Con el auge del mercado, la panorámica general ha experimentado un sensible cambio a nivel empresarial y político. En el caso del empresariado, la oferta queda condicionada, pese a los instrumentos de manipulación comercial, por la demanda de los consumidores. Trasladado al plano ideológico del capitalismo, respondiendo al principio de acumulación ilimitada de capital en un circuito por él controlado, para extraer beneficios y reinvertirlos nuevamente en una dinámica imparable, resulta que debe asumir el papel creciente de las masas en el sistema.
Ya en el terreno de la materialidad, las empresas necesitan mantener cierto nivel de entendimiento con los consumidores, porque de ellos depende su viabilidad económica. Aunque se creen necesidades artificiales, para atraer y vincular todavía más al consumidor, se impongan modas y se diseñen variadas estrategias de marketing, resulta que el negocio lo mueve el consumidor. Cuando la publicidad se diluye queda lo real, que debe coincidir con ese bienestar que ha pasado a ser la meta del consumo. No hay que olvidar que el consumidor no se alimenta de promesas y acaba exigiendo realidades.

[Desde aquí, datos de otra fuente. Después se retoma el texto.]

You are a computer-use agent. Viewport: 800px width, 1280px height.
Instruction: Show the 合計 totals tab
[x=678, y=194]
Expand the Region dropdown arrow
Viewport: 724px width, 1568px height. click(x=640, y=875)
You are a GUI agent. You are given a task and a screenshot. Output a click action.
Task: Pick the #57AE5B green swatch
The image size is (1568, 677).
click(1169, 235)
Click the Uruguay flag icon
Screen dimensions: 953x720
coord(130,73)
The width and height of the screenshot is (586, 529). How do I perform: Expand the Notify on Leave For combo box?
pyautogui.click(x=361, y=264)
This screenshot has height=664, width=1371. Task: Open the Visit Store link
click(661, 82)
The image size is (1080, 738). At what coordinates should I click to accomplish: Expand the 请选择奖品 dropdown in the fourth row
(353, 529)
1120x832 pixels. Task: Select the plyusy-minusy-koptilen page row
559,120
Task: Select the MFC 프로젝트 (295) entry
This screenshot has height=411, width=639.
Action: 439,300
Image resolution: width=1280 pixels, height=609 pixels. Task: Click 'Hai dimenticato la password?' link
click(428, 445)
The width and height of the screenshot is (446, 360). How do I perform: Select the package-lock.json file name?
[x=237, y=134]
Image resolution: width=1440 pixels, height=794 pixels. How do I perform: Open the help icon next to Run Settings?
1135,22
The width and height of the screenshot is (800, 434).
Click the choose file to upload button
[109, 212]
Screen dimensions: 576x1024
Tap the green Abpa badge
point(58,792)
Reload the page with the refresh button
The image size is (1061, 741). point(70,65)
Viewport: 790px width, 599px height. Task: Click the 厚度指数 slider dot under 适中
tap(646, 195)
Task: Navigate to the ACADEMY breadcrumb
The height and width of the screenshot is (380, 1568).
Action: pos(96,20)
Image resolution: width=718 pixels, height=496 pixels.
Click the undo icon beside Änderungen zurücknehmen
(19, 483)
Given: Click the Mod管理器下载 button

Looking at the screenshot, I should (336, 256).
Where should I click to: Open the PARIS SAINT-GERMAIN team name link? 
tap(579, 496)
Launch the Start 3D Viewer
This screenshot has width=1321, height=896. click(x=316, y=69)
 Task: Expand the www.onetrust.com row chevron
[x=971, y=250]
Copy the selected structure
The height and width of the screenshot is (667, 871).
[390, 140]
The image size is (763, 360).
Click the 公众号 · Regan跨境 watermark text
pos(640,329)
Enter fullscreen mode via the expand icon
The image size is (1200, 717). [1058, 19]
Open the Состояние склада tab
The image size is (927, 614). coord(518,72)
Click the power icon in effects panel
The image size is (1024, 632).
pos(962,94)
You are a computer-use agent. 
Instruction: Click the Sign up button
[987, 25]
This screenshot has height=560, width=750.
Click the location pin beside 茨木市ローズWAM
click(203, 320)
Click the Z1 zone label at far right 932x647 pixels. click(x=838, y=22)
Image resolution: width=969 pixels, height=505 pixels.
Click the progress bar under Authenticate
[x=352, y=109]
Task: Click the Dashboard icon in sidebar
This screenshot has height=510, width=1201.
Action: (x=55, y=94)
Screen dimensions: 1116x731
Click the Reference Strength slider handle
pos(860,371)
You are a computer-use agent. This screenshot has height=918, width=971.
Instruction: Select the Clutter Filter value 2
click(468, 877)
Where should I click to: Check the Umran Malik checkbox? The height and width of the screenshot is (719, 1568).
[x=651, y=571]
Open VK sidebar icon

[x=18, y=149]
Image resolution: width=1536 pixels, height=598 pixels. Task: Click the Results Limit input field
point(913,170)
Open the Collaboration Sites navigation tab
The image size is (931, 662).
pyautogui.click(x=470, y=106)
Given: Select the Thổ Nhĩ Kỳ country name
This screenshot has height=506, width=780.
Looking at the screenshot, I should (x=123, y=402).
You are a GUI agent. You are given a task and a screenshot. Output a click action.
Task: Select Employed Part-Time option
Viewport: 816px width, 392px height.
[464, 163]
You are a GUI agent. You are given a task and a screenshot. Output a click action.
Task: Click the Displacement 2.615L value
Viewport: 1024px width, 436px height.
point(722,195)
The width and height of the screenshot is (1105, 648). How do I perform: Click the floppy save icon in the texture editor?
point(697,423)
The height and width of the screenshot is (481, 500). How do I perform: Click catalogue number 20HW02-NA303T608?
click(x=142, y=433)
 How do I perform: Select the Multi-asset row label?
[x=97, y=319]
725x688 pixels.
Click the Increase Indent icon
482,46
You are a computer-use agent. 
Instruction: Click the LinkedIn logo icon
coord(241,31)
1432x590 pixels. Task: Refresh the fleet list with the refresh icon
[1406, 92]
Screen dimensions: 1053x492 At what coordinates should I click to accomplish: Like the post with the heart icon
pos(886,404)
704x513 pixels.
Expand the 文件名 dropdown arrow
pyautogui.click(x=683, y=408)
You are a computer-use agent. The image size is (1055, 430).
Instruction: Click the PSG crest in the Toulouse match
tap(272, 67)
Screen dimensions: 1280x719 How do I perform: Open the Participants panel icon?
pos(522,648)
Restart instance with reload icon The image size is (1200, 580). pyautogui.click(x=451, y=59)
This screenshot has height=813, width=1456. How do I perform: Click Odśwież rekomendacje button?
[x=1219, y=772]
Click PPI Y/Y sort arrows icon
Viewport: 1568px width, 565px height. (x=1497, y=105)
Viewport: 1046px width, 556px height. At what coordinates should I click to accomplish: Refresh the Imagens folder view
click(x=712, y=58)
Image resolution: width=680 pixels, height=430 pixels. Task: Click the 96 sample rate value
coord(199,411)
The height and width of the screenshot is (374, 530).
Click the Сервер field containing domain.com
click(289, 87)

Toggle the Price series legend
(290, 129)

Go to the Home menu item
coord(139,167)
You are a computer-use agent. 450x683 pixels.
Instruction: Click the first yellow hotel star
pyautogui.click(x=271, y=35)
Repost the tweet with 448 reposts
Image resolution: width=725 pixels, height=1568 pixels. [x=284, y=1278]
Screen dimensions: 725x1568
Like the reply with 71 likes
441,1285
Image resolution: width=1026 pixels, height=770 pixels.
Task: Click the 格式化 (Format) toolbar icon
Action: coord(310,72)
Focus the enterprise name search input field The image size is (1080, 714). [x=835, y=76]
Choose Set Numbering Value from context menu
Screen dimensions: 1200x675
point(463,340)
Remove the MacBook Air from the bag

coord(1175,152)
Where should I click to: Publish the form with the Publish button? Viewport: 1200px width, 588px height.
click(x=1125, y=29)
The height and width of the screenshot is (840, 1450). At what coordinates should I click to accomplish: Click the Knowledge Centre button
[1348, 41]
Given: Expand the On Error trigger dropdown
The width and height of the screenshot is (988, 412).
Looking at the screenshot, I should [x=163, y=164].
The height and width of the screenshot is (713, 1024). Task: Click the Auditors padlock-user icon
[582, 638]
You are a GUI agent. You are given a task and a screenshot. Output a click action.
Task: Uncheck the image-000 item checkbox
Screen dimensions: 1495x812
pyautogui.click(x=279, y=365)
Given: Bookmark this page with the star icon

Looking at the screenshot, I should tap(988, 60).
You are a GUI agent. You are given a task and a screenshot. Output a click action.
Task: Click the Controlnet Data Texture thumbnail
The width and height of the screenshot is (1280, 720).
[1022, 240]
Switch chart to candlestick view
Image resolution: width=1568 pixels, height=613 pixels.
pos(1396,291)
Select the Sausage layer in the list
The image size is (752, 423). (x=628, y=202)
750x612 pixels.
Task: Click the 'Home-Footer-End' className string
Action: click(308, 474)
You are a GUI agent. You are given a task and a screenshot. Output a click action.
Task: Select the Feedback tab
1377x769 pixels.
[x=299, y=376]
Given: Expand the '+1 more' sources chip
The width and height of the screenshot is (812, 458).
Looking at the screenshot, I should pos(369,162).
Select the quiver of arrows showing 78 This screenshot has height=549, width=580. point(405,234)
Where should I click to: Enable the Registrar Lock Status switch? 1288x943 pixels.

Establecido el bienestar como una forma de culto moderno, para responder con eficacia a los intereses de mercado, los oficiantes tienen que diseñar estrategias permanentes para que no decaiga, y ahí está la clave para determinar la dependencia de las masas, que a nivel individual consiste en entender el bienestar como la realidad del bien-vivir. Esto ha llevado a un juego de poderes reales; de una parte, el de las gentes y, de otra, el de las empresas. Las primeras, consumiendo sin freno, si los productos consumidos se asocian al bien-vivir; las otras, produciendo para rendir culto al capital. De esta relación resulta que la economía está sujeta a procurar el bienestar de las gentes y, pese al dominio ejercido por ella, ha pasado a ser rehén de los consumidores, en base al argumento de que si no se vende bien-vivir, se acabó el negocio de las empresas capitalistas, tenido que son su soporte.
Al poder político le queda la función de conservar con su autoridad el orden del sistema, y desde esta referencia, el bienestar que exige la sociedad y ampara el capitalismo ha de pasar por las fórmulas de la burocracia, como deriva de la política. Para mejorar su estatus de poder, la minoría dirigente se ha visto implicada en la tarea del bienestar de las masas, oficializando así la función del mercado capitalista. Se trata de un paso más en la política, asumiendo nuevas funciones, más allá del papel de guardián del orden, entregándose al compromiso capitalista.
En este panorama, en el que domina la apariencia, para dejar a salvo la actividad política tradicional, resulta significativo lo del llamado Estado del bienestar, producto de los avances de la sociedad capitalista y reflejo de la nueva exigencia social, que viene a recoger la idea de una política en conexión con la realidad económica de la comunidad en interés de la ciudadanía, sin olvidar los intereses del propio capitalismo. Pese a ser una exigencia impuesta por las masas consumistas y el mercado capitalista, el Estado del bienestar lleva el marchamo de la burocracia en el poder, todo un lastre. Además, la política ha tenido que ir más allá y se ha mantenido despierta en este punto tratando de controlar el bienestar en el mercado, tanto para no ser arrollada por las masas como para mostrar su valía a un empresariado que, aprovechando el bienestar oficializado, le permite también obtener mayores beneficios económicos. Llevar el sello de la burocracia quiere decir que fundamentalmente todo aparece dirigido en términos de papeleo, se le entrega a la rutina y se le resta eficacia, en definitiva, acusa los momentos propios del poder natural de la burocracia. Esto supone asignar nuevas funciones al aparato estatal, lo que implica mayores atribuciones para quien se ocupa de su funcionamiento y consiguientemente poder añadido. Asimismo, aunque con este modelo estatal se hable de bienestar como tarea pública, los términos se reservan a la apreciación de los dirigentes, no los fija la ciudadanía, y hay que tener en cuenta que en la acción política pesan los fines electoralistas. De manera que es ilusorio entender que el bienestar de los ciudadanos pueda interesar al poder, salvo por motivos puramente políticos, pero hay que guardar las apariencias.
El proyecto de bienestar general, en cuanto encomendado al Estado, se encuentra afectado por el principio de autoridad, para mantener distancias asépticas frente a los beneficiados, lo que implica que en primer lugar se sitúa quien ejerce el poder y al fondo la ciudadanía. En todo caso, pese al poder de dirección de las masas, el hecho es que, al igual que sucede con la economía capitalista, la política del mismo signo, pese a disponer del poder, ha caído en la trampa del bienestar, con lo que ha pasado a ser rehén del bien-vivir de las gentes, por algo fundamental, si no hay bien-vivir, no hay votos.